● Data supplied

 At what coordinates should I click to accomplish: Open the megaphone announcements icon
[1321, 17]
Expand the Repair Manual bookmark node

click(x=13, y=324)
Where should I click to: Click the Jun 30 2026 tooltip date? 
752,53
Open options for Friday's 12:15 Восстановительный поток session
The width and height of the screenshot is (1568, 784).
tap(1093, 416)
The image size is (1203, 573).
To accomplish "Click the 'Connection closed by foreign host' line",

● Exercise details
Reproduce every one of the entries above word for word, keeping their original order and line breaks.

● Output for this exercise
 At what coordinates should I click to accomplish: Open the megaphone announcements icon
[1321, 17]
Expand the Repair Manual bookmark node

click(x=13, y=324)
Where should I click to: Click the Jun 30 2026 tooltip date? 
752,53
Open options for Friday's 12:15 Восстановительный поток session
The width and height of the screenshot is (1568, 784).
tap(1093, 416)
The image size is (1203, 573).
To accomplish "Click the 'Connection closed by foreign host' line",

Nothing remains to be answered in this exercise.